*** Data section ***

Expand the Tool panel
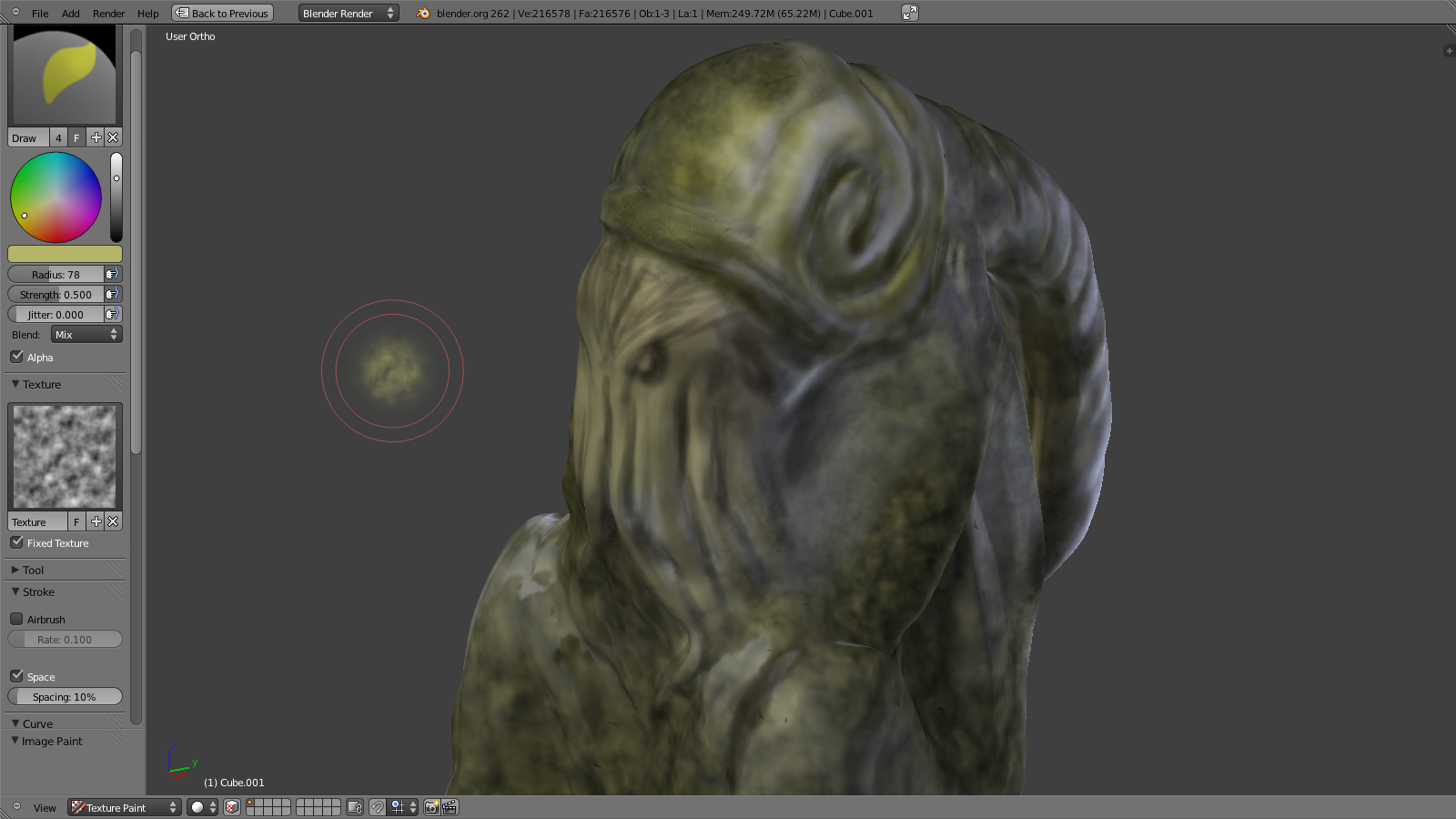 (33, 570)
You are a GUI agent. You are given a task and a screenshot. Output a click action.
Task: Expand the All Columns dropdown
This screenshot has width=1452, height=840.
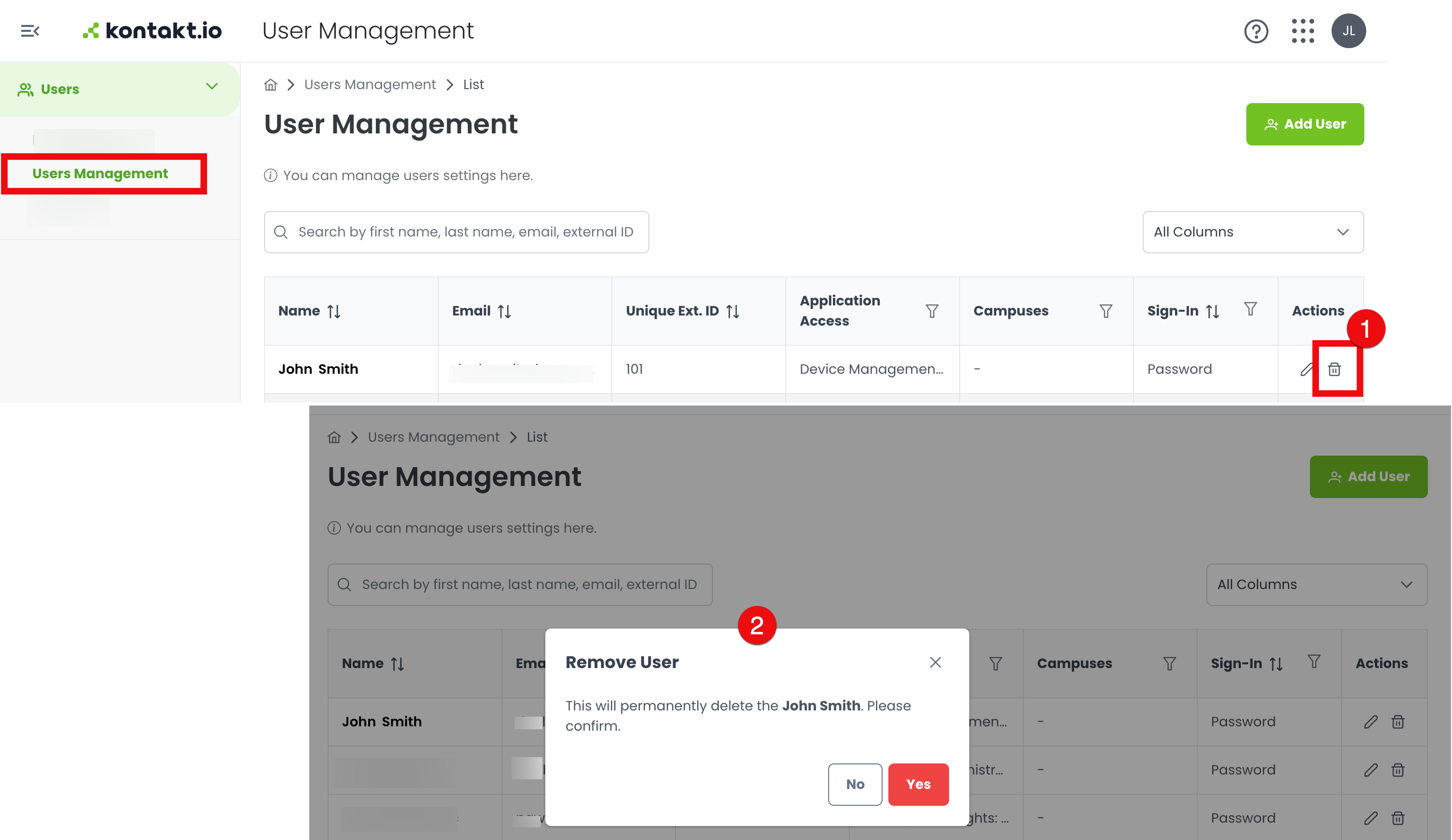1253,232
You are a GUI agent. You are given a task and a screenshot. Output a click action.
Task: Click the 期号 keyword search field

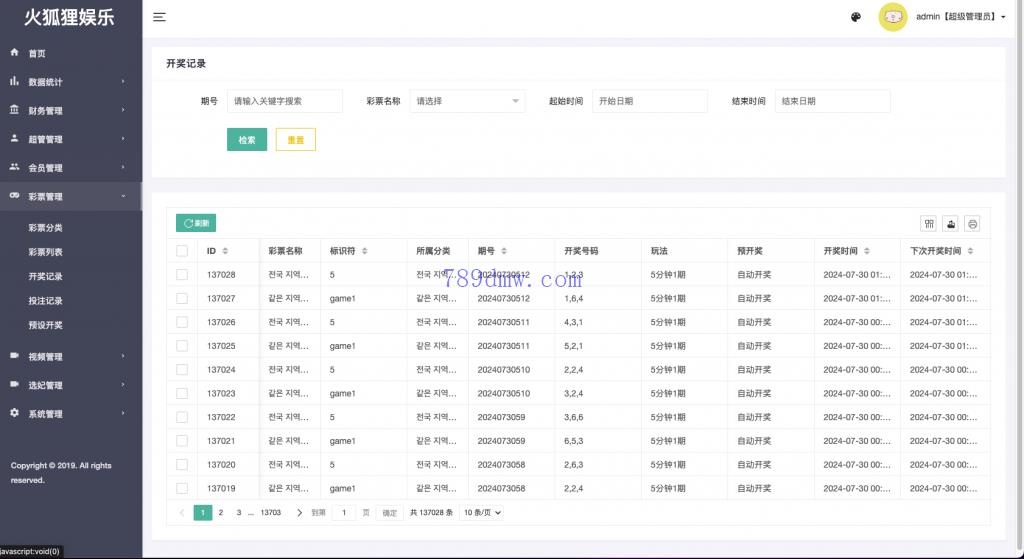tap(284, 101)
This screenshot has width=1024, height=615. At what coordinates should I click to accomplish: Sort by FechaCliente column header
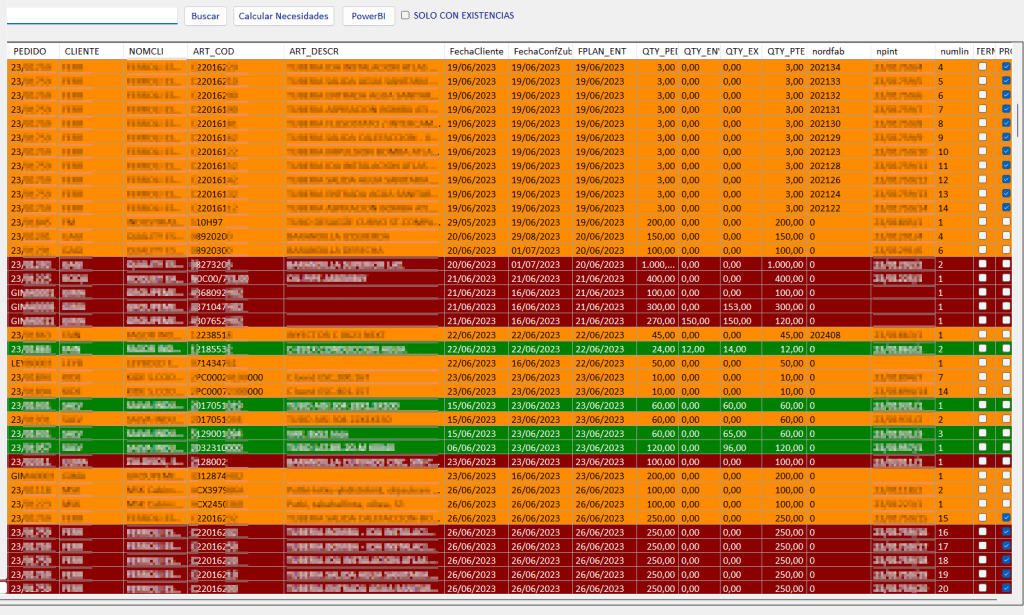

*** End of Data section ***

» Exercise prompt: What you print must be exactly the lines from the one containing "Task: Click the 期号 keyword search field" through the last line of the material, and no pictures.

» Task result:
Task: Click the 期号 keyword search field

tap(284, 101)
This screenshot has width=1024, height=615. At what coordinates should I click to accomplish: Sort by FechaCliente column header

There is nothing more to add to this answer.